Finding out that I was expecting twins initially was exciting – waiting to see our parent’s reaction, then the following day panic set in and the thoughts of:

·      How are we going to finance this?
·      Can I manage 2 babies?
·      Am I going to be able to return to work?
·      Who’s going to look after them to allow me to work again?
·      Is my body going to cope carrying 2 babies?
·      Are they going to be ok?

But once these thoughts and feelings were shared and people were informed of my pregnancy everyone was very happy and supportive of our future arrivals.

My pregnancy went very well and I kept fit and healthy throughout, working up to my 36th week of pregnancy.  I attended more scans than a singleton pregnancy which actually made me feel extra special as I got to see my babies developing more than most would.  I was informed that they don’t let a multiple pregnancy go past 38 weeks and as I was approaching my due date I was told that the option of an elective caesarean or natural birth, which I found it was a difficult decision to make but opted for a natural birth, with multiple pregnancies as epidural is given in case of any difficulties arising which I found to be reassuring.  I was booked to get induced and everything was progressing well but I ended up having to have an emergency caesarean – Twin 1 born at 11.22am and Twin 2 at 11.24.  Twin 2 was having problems breathing as the cord was around her neck and we didn’t see her for about 10 mins after birth but it seemed so much longer.  She was reunited with us and that was short lived to be taken to SCBU 18 hours later when the found her to be having problems co-ordinating her breathing/sucking and swallowing and there she remained for 3 days.  During this time I was in a side room with Twin 1 and found it difficult bonding with her.  We were meant to be getting discharged which was making for an uncomfortable feeling however the Midwife allowed us to stay until Twin 2 was ready to be discharged also.

Once we were home my Midwife encouraged me to feed the babies on demand to which I found very tying as we didn’t know when each baby would feed and felt as though we couldn’t go out, but once we changed to a Health Visitor she suggested feeding them every four hours which worked out so much better and allowed a bit more freedom to get out and about.  I received lots of support from close family and was lucky enough to have the grandparents help every weekday which allowed me to rest knowing the twins needs were being met.

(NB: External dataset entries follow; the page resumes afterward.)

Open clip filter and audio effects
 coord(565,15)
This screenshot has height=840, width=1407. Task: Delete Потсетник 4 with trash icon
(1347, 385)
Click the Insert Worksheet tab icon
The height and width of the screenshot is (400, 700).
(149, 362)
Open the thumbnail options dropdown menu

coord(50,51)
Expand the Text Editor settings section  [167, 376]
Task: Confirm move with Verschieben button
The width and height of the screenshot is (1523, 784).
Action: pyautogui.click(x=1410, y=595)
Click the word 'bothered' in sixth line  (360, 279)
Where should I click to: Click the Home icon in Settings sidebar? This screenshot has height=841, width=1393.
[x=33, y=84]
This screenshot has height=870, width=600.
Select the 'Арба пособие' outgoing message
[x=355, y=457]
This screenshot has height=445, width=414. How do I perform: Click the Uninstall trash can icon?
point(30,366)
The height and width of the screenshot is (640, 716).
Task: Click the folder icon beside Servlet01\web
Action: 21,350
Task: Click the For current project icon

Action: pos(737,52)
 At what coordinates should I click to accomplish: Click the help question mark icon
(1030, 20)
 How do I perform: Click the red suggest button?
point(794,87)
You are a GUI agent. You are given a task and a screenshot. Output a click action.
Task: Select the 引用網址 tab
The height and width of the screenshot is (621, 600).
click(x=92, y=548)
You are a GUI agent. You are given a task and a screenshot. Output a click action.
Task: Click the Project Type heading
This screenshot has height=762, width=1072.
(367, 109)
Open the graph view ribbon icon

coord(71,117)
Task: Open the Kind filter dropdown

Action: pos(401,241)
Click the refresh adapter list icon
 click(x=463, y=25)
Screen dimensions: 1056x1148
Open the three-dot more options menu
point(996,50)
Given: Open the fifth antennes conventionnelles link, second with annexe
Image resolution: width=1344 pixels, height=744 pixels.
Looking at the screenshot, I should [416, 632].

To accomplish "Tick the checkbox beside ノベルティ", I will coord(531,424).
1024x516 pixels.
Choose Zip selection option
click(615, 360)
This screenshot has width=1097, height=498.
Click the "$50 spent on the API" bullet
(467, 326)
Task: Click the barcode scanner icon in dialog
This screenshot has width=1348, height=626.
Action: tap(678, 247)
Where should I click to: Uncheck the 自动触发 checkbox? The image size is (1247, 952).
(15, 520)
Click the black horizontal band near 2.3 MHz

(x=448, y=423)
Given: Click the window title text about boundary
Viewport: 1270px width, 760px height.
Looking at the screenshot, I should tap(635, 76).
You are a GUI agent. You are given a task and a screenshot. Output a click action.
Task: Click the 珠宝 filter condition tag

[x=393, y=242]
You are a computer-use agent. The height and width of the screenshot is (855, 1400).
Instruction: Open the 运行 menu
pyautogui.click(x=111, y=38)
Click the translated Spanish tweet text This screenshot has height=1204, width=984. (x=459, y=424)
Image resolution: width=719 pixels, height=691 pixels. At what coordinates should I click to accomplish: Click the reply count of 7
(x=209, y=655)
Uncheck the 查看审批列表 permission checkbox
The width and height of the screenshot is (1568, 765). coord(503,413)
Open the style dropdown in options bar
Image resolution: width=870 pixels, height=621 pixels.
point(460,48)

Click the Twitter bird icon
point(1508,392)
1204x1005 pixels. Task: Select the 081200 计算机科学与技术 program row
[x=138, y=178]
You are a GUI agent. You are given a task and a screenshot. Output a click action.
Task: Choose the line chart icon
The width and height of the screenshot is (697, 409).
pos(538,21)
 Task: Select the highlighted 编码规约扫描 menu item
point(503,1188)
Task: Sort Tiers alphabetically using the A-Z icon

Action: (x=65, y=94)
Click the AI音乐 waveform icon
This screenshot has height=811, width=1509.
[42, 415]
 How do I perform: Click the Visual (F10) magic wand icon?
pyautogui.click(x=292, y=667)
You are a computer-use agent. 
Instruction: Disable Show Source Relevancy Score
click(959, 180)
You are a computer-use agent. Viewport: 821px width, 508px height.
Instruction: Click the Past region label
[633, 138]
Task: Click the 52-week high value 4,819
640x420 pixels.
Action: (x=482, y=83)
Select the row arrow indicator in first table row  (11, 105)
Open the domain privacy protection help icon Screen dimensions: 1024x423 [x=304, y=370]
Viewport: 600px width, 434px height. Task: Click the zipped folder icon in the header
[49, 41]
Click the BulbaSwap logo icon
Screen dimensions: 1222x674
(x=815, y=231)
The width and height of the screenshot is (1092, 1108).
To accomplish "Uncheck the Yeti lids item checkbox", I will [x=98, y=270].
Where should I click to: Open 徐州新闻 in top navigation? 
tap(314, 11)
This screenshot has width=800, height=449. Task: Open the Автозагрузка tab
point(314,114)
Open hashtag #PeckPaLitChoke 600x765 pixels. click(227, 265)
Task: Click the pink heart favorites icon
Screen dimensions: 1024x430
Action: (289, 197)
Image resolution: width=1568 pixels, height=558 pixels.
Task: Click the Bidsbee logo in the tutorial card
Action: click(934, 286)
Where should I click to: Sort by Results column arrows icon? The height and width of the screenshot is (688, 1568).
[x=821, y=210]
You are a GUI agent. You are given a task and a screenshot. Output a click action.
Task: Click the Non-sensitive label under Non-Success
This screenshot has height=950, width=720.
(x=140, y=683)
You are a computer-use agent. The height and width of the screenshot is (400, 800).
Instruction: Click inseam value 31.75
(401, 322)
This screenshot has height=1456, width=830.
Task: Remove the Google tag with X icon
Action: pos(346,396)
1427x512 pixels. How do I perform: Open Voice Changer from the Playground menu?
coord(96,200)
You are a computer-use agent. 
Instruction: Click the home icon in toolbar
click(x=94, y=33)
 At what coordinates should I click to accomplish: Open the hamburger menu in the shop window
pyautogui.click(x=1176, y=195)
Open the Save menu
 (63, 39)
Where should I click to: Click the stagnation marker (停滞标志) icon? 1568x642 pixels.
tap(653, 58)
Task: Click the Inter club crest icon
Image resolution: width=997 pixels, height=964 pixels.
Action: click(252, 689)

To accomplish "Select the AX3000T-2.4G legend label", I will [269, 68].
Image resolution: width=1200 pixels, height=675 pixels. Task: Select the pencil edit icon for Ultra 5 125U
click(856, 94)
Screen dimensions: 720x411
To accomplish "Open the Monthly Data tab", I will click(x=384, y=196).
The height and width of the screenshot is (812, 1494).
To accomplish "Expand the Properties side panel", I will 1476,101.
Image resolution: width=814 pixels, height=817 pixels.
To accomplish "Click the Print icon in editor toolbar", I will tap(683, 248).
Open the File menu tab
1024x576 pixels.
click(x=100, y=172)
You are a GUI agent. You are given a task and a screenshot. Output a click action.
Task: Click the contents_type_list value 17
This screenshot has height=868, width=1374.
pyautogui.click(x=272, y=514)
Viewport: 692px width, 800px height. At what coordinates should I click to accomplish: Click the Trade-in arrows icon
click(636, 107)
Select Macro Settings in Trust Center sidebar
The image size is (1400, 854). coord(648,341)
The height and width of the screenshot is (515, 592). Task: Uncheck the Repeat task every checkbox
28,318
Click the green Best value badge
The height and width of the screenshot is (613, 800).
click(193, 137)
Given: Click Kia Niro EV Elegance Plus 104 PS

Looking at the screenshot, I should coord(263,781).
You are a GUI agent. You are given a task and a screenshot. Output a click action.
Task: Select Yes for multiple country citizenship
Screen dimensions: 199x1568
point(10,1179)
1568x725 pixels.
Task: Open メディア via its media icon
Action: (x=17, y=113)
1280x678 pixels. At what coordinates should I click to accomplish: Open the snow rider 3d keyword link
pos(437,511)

During the twins 1st year I had regular home visits from the Health Visitor which was led by myself.  I enjoyed these visits as it gave me reassurance that the twins were developing and thriving at the appropriate rate.

As they have grown up over the past 3 years they have developed different personalities.  They have different preferences of food and drink, enjoy spending time together and time apart but will look for each other after a short period of time.  Twin 2 has always been the more dominant one.  They have each other for company which I think has allowed them to be content and they settled very quickly at Pre-school.
My twins are non-identical and people will ask if they are twins so I like to keep them wearing the same clothes as I think that it is special to be a twin.  They know they are twins and will introduce themselves or each other as a twin.

Having twins always attracts the publics attention, more so when they were babies which was nice, but this can also be initially negative comments.  When I react to these comments with a positive attitude people quickly change their manner with a laugh and a smile.